Ein Förderplanungsprozess wird meist in multiprofessioneller Zusammenarbeit geleistet. Dabei sind neben der Lehrperson auch die Eltern und eine schulische Heilpädagogin oder ein Therapeut. In vielen Fällen ist es sinnvoll, das betroffene Kind oder die betroffenen Jugendlichen selbst in die Förderplanung einzubeziehen. Inklusive Förderplanung ist anspruchsvoll. In der Praxis werden die Lernsituationen von unterschiedlichen Beteiligten auch sehr unterschiedlich wahrgenommen und interpretiert. Besonders bei Vorschlägen, was wie gefördert werden sollte, ist man sich oft nicht einig. Analysiert man Förderpläne, so sieht man, dass es bei den vorgeschlagenen Maßnahmen oft weniger auf inhaltliche Tatsachen wie die Probleme des Kindes und die angestrebten Ziele ankommt als auf die persönlichen Vorlieben der beteiligten Personen oder darauf, welche Maßnahmen gerade verfügbar sind (McCormack, Pearson & Paratore, 2007; Luder, Ideli & Kunz, 2020). Zudem ist die Frage wichtig, ob und wie sich einzelne Beteiligte mit ihren Ideen für die Förderung im Team durchsetzen oder eben nicht (Edmondson, 2020). Zentrale Grundlagen für gelingende Zusammenarbeit sind willentliche, aufgabenbezogene, auf ein gemeinsames Ziel ausgerichtete und mit einem gegenseitigen Vertrauensvorschuss gemeinsam durchgeführte Handlungen (Spieß, 2004). Dabei sind gegenseitige Autonomiegewährung, Vertrauen, Empathie, gegenseitige Wertschätzung und wechselseitige Kommunikation entscheidend (Axelrod, 2005; Spieß, 2004; Tomasello, 2012). Merkmale erfolgreicher Teams sind seit Längerem bekannt (z. B. Francis & Young, 1998, S. 19): Leistungsfähigkeit durch Stärkeergänzung, allen Mitgliedern bekannte Zielsetzungen, Dynamik im Sinne gegenseitigen Ansporns, Struktur durch Regelung von Führungsansprüchen, Arbeitsstil, Organisation und Rollenverständnis sowie ein vertrauensvolles Klima.
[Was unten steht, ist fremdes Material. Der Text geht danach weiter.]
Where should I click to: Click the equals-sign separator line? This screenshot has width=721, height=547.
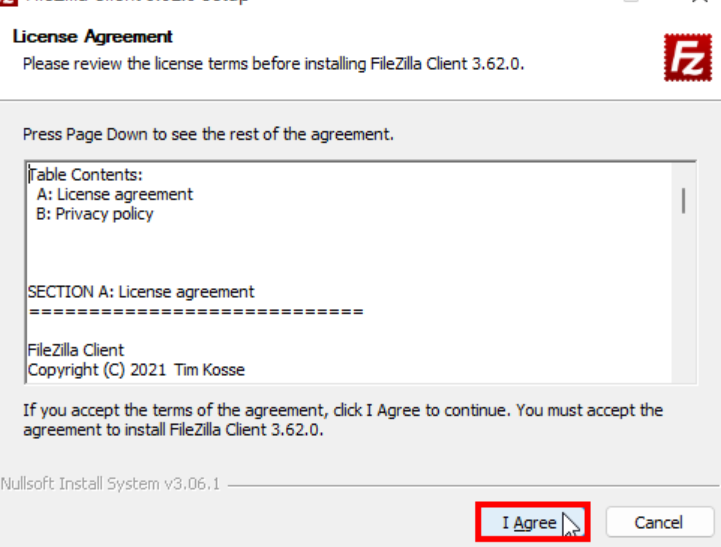[196, 312]
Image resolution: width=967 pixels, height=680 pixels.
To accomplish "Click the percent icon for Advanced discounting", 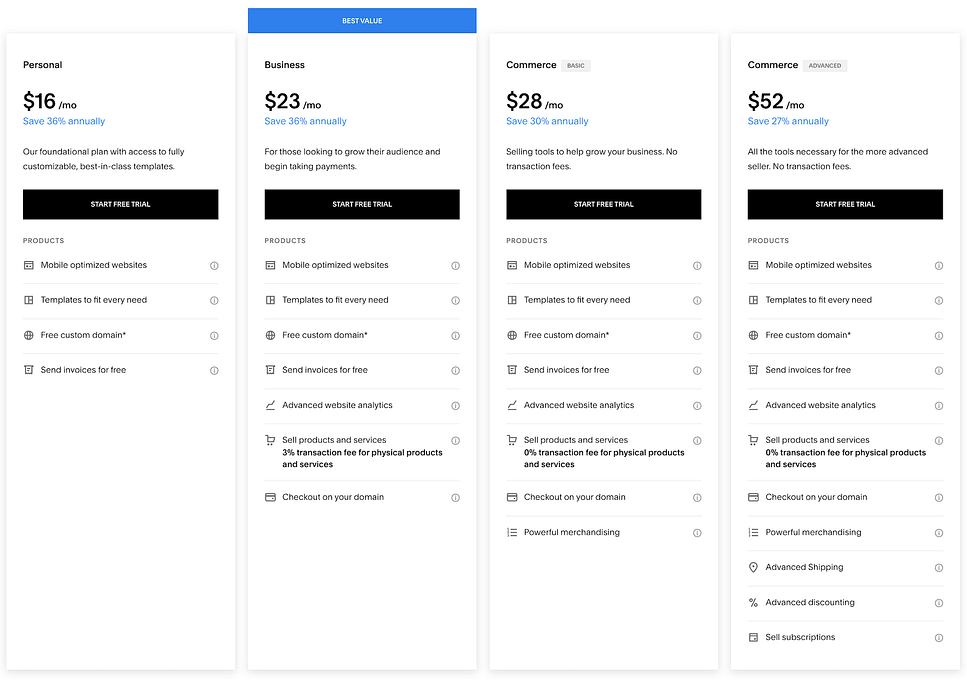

Google konnte im Rahmen des Forschungsprojekts «Aristotle» ebenfalls Faktoren aufzeigen, die erfolgreiche Teams ausmachen (Google, 2020):

Psychologische Sicherheit (vgl. dazu Edmondson, 1999): Gemeint ist damit ein Klima, in dem sich die Teammitglieder trauen, nachzufragen, Fehler offen zuzugeben, in dem sie sich wohlfühlen und zusammenarbeiten, ohne Angst, sich zu blamieren.

Verlässlichkeit: Arbeiten rechtzeitig und mit hoher Qualität zu erledigen, erhöht den Erfolg.

Struktur und Klarheit: Klärung von Zielen, Aufgaben und Rollen vermitteln Struktur und Sicherheit.

Bedeutsamkeit: Arbeit, die jedem Teammitglied persönlich wichtig ist, erhöht die Bereitschaft, sein Bestes zu geben.

Sinnhaftigkeit: Die Haltung, dass die eigene Arbeit zu einem Erfolg führen kann, der auf ein gemeinsames Ziel orientiert ist, wird durch sinnhafte Tätigkeit befördert.

Daraus lässt sich ableiten, dass man erstens die eigene Arbeit als Lernaufgabe betrachten und sich darüber klar sein soll, dass es immer auch große Unsicherheiten gibt. Zweitens ist es wichtig, die eigene Fehlerhaftigkeit zu (be-)achten. Dies erlaubt es, offen zu sprechen. Und drittens hilft Neugierde bei der Suche nach (neuen) Lösungen.

Verschiedene Arbeiten liefern Hinweise, wie gute Förderplanung (nun verstanden als Lernaufgabe des Förderteams) aussehen könnte (z. B. Thomas, 1998; Sopko, 2003). Ein wichtiger Punkt dabei ist es, die vier generellen Schritte im Prozess der Förderplanung stimmig und sinnvoll miteinander zu verbinden (Suhrweier & Hetzner, 1993; Buholzer, 2006). Es lassen sich allein aus der diagnostischen Erfassung von Lernvoraussetzungen nicht einfach Förderziele oder Maßnahmen direkt ableiten. «Förderziele sind kein Ergebnis von Diagnostik, sondern Resultat einer ‹Abmachung›, in die unter anderem auch Kontextfaktoren, normative Beurteilungen und persönliche Ansichten der beteiligten Personen einfließen» (Kunz et al., 2012, S. 7). → Siehe auch Beitrag von Hollenweger. Sowohl objektive Fakten und verlässliche Informationen als auch subjektive Einschätzungen und gemeinsame «Abmachungen» sind nötig für eine Förderplanungsarbeit. Und erst in der sinnvollen Kombination von beidem entsteht eine Förderplanung, die der Situation gerecht werden kann. Dies ist eine höchst interdisziplinäre Aufgabe und bezieht auch die Eltern mit ein.